Niente abbreviato per Filippo Mulè, il 22enne di Cinisi accusato di aver partecipato all’omicidio di Paolo La Rosa. Il Gup Nicola Aiello ha respinto l’istanza dell’imputato che attraverso il suo legale, Raffaele Bonsignore, aveva chiesto di essere giudicato in abbreviato.
Sulla base delle nuove disposizioni di legge il giudizio abbreviato non è più ammesso per i delitti che possono essere potenzialmente punibili con l’ergastolo. Ecco perché il giovane è stato rinviato a giudizio con procedimento ordinario, quindi senza diritto a sconti di pena, davanti alla corte d’assise di Palermo con prima udienza fissata per il prossimo 14 dicembre.
Filippo Mulè è imputato per concorso in omicidio aggravato dai futili motivi e dall’aver commesso il fatto in presenza di minori. Il fatto di sangue si consumò la notte del 24 febbraio del 2020 a Terrasini, davanti ad un locale della movida nella centrale piazzetta Titì Consiglio.
In corso ci sono altri due processi: uno in ordinario a carico di Pietro Mulè, 22 anni anche lui di Cinisi, accusato di essere stato lui ad infliggere le coltellate mortali alla vittima. Nel marzo scorso in primo grado fu condannato a 16 anni tra l’amarezza e la disperazione di familiari e amici di Paolo che si sarebbero aspettati l’ergastolo. Un altro processo si svolge un abbreviato. Nel luglio scorso fu ribaltata in appello la condanna per Rosario Namio, 22 anni di Cinisi. Il giovane è stato condannato per rissa aggravata a 6 mesi di reclusione, mentre in primo grado era stato assolto. Dunque è stata riconosciuta la sua partecipazione attiva a quella baruffa da cui poi nacque il terribile fatto di sangue.

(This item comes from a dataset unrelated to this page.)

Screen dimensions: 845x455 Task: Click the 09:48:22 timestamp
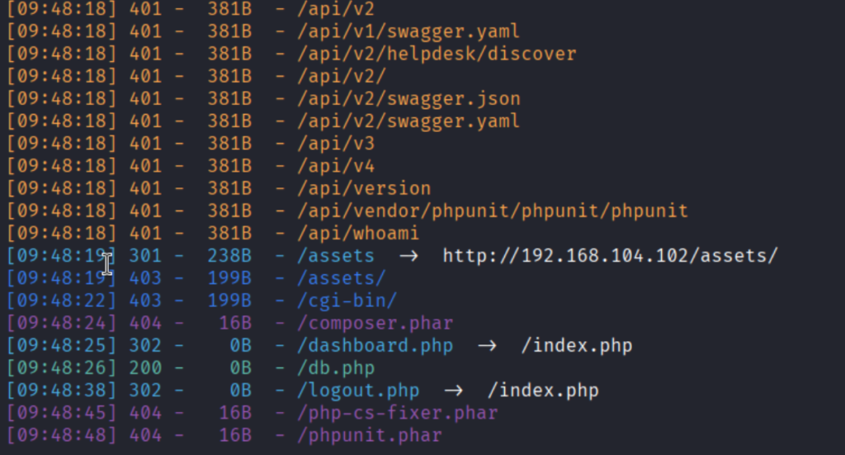(x=64, y=301)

Secondo i testimoni che hanno assistito al delitto, Pietro Alberto Mulè di Cinisi, all’epoca 20enne, dopo avere litigato all’interno del locale con un buttafuori, quando stava per andare via, a notte fonda, iniziò a litigare pure con La Rosa col quale c’erano pessimi rapporti. Contrasti sorti perché alla vittima non piaceva che sua sorella fosse fidanzata con Filippo Mulè, cugino di Pietro Alberto, con cui la frequentazione era molto stretta. Dai successivi riscontri per gli inquirenti non ci furono più dubbi sul fatto che l’omicidio fosse avvenuto per mano di Pietro Alberto Mulè.